Lord Summoner's Freedom Philosophy: Grimoire of Love-Chapter 512: Royal Final Battle (3)
Chapter 512: Royal Final Battle (3)
The Crimson Knight exploded out of the swirling steam as though a siege-ram had grown legs and fury. Every plate of his armor screeched on its rivets, metal teeth grinding until sparks leapt into the haze. Lyan planted his boots, shifting just enough that the glaive’s butt kissed the marble for grounding. His eyes tracked micro-movements: the shoulder that lifted half a breath after the knee, the stutter in each stride where sigils on cuisses and vambraces fought one another for authority. Nothing the knight did was his own doing—it was a dozen ancient commands arguing in a single body.

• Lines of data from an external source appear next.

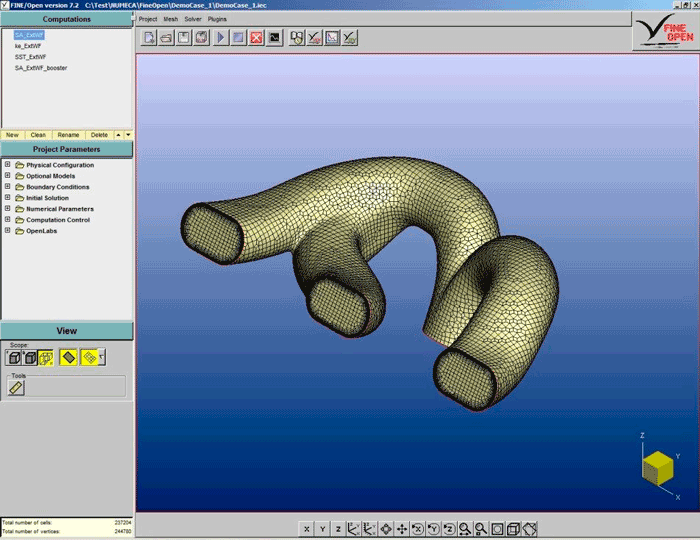The image size is (700, 540).
Task: Click the red X kill solver icon
Action: tap(256, 38)
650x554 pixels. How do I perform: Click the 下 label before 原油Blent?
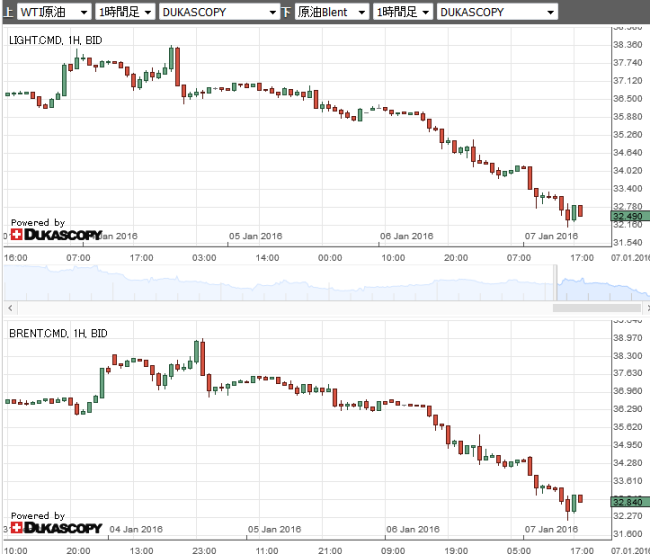[287, 12]
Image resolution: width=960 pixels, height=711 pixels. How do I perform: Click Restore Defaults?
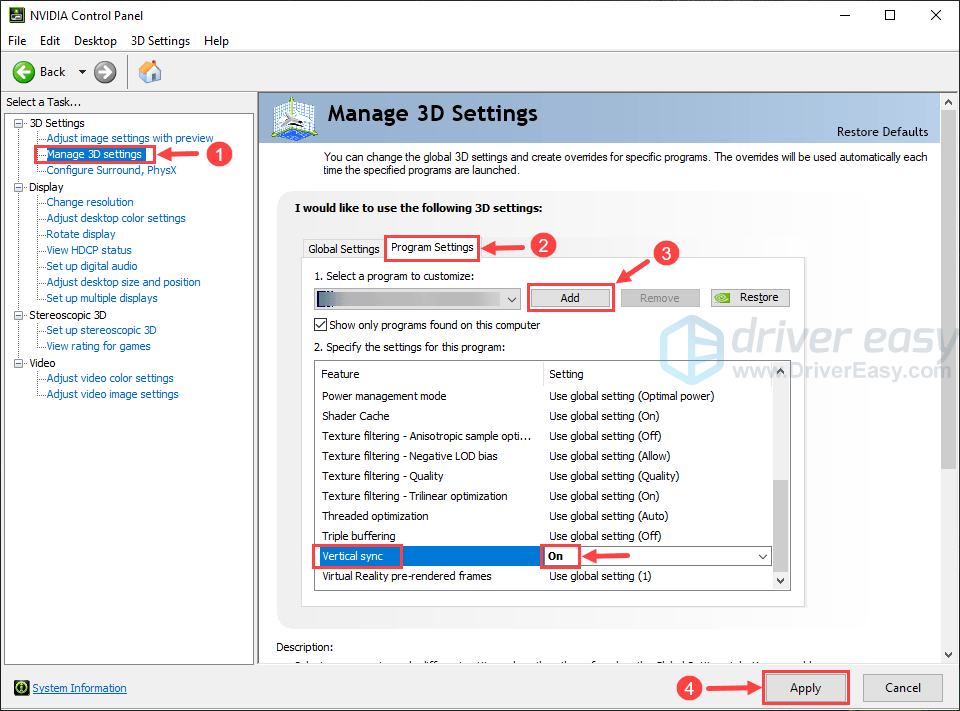point(882,131)
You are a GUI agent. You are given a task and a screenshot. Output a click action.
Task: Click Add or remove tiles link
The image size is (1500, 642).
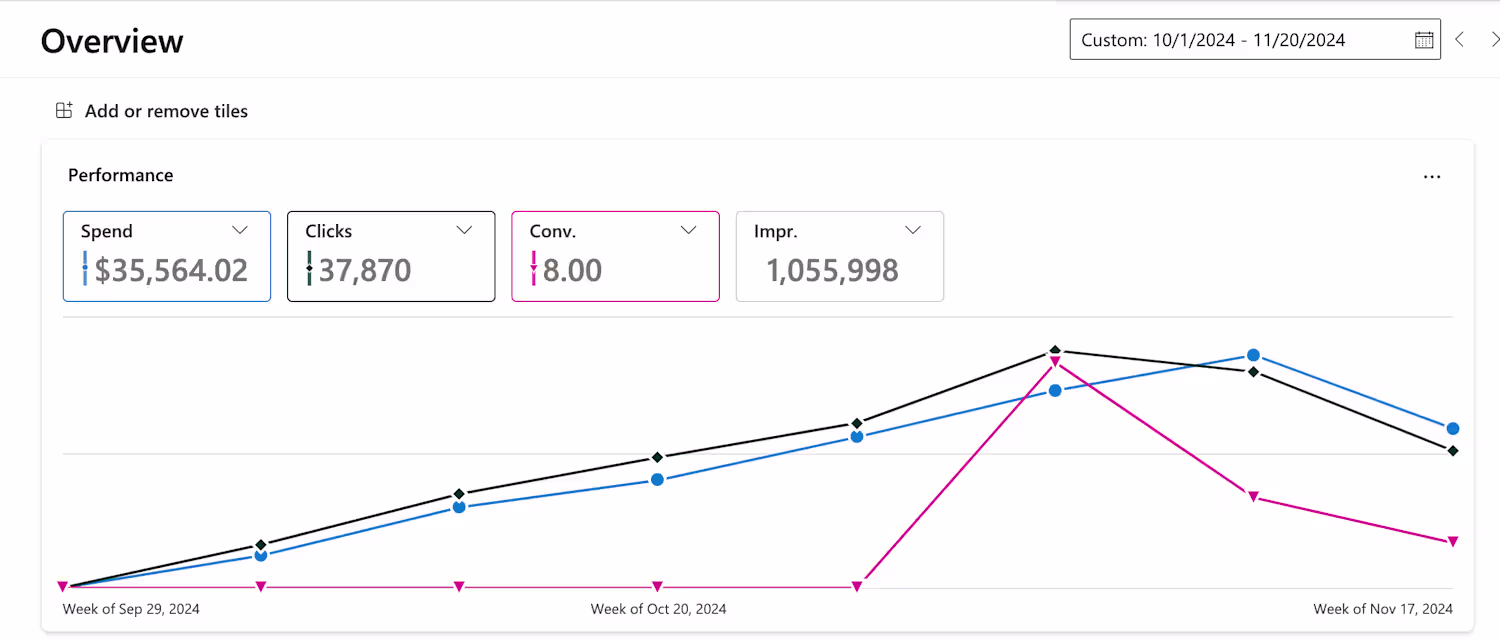(166, 111)
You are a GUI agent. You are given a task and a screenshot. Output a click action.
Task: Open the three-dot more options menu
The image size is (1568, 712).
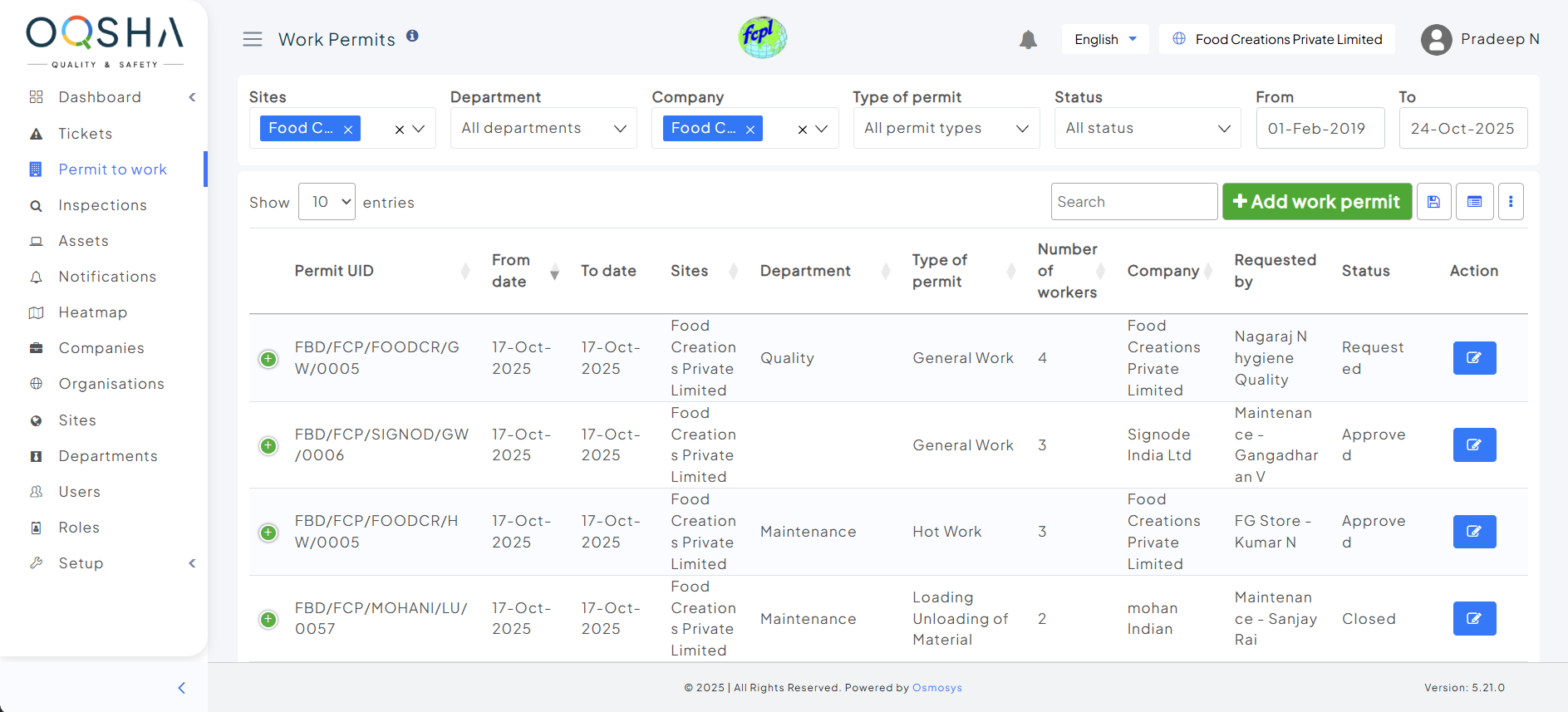[1510, 202]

(He’s no longer human. Just a puppet dancing on cursed threads.)
Griselda’s verdict cracked like tinder in a hearth, impatience humming down Lyan’s arms until the metal haft tingled. He tasted copper on his tongue—the familiar tang of lightning waiting for release.
(End it swiftly. He’s too dangerous now.)
"Swift, yes," Lyan whispered, letting his breath steady into a four-count cadence. The heat roiling off the knight beat against his face, sweat prickling under his collar. He noted the hinge at the elbow already glowing orange, the faint whistle of boiling blood forced through overstressed veins. A man would have collapsed. A relic-driven corpse did not enjoy that mercy.
Boot met marble with a cannon-crack. Timing couldn’t be better. Lyan stamped the glaive’s blade into a spiderweb of hairline fractures he’d spied earlier—faults left by centuries of royal processions. He thrust Arturia’s cool white mana through the weapon first, spreading it like oil on water so the lines lit up, defining the cracks. Then he poured Griselda’s lightning in a single, disciplined blast.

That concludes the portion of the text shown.